Ali kemudian menjelaskan, kondisi Sri saat ini sedang mengalami emosi yang tak stabil. Dia bahkan sampai menolak untuk hadir dalam konferensi pers penetapan dan penahanan.

"Saat ini (Sri Wahyumi, red) ada di Rutan KPK dengan keadaan emosi yang tak stabil," ungkapnya.

Dalam kasus ini, Sri ditetapkan sebagai tersangka penerima gratifikasi setelah melakukan pemeriksaan terhadap 100 orang saksi dan penyitaan sejumlah barang bukti yang terkait dengan perkara ini.

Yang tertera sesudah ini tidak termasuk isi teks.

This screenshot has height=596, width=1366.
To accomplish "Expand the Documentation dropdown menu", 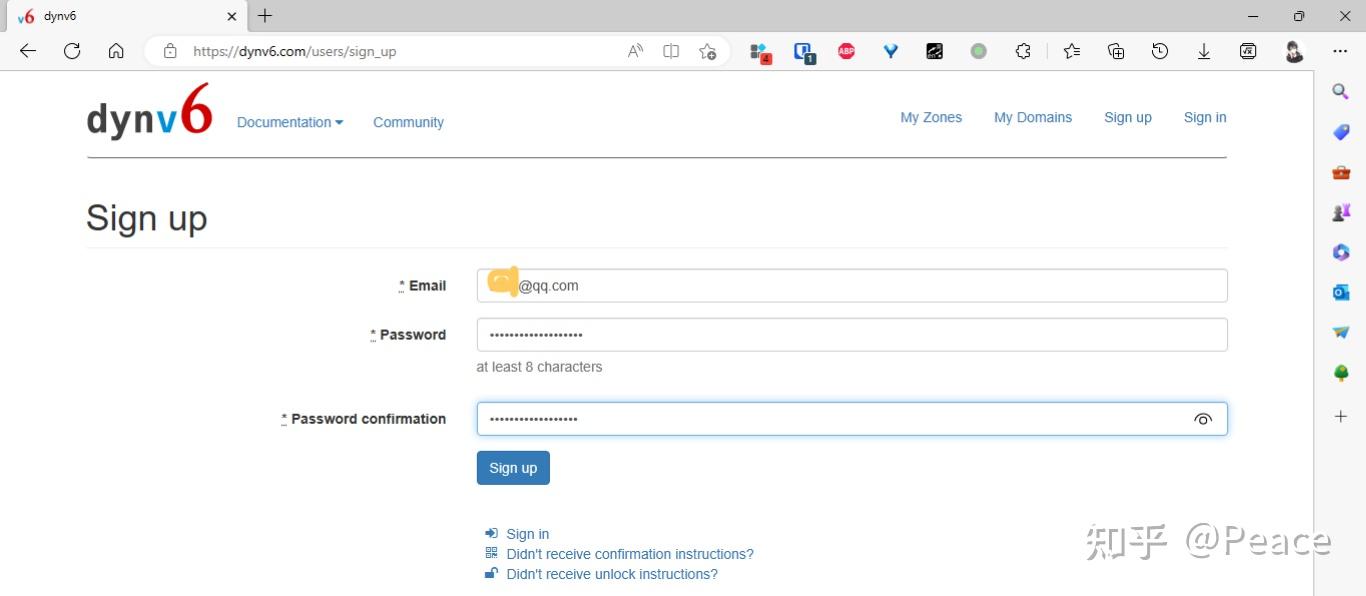I will (290, 122).
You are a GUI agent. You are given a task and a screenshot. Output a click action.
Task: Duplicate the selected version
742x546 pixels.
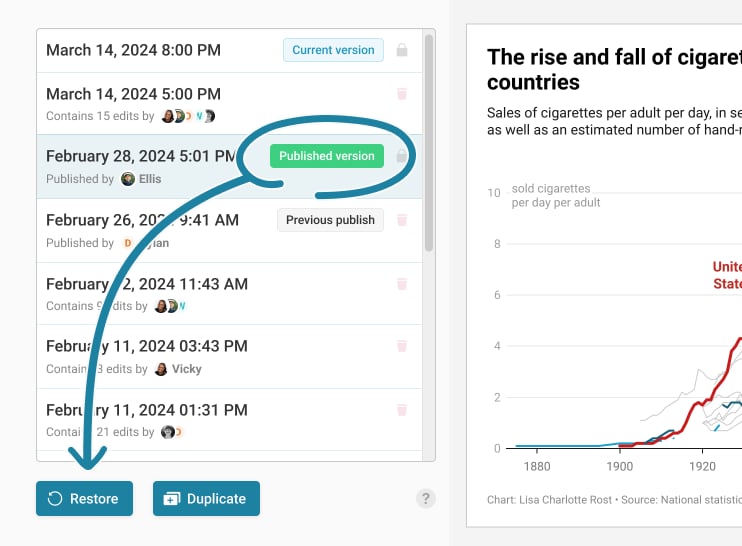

Dugaan penerimaan gratifikasi ini adalah pengembangan dari perkara dugaan suap yang sebelumnya juga menjerat Sri Wahyumi. Adapun suap diberikan terkait lelang pekerjaan revitalisasi Pasar Lirung dan Pasar Beo pada 2019. 

Adapun konstruksi perkara pemberian gratifikasi ini terjadi setelah Sri Wahyumi dilantik sebagai Bupati Kepulauan Talaud periode 2014-2019, dia kerap melakukan pertemuan di rumah dinas dan rumah pribadinya dengan sejumlah ketua kelompok kerja (Pokja) pengadaan barang dan jasa.

Selain itu, Sri juga aktif menanyakan daftar paket pekerjaan pengadaan barang dan jasa di lingkungan Kabupaten Kepulauan Talaud yang belum dilakukan lelang. Kemudian, dia memerintahkan para Ketua Pokja PBJ Kabupaten Kepulauan Talaud untuk memenangkan rekanan tertentu.

Tak hanya itu, dirinya juga diduga memberikan catatan dalam lembaran kertas kecil berupa tulisan tangan yang isinya informasi paket pekerjaan dan rekanan yang ditunjuk.

Dia kemudian meminta para ketua Pokja PBJ Kabupaten Kepulauan Talaud untuk memberikan commitment fee sebesar 10 persen dari nilai pagu anggaran. Sri selanjutnya menerima uang sebesar Rp9,5 miliar.

Sri disangkakan melanggar Pasal 12 B Undang-Undang Nomor 31 Tahun 1999 tentang Pemberantasan Tindak Pidana Korupsi sebagaimana telah diubah dengan Undang-Undang Nomor 20 Tahun 2001 tentang Perubahan Atas Undang-Undang Nomor 31 Tahun 1999 tentang Pemberantasan Tindak Pidana Korupsi.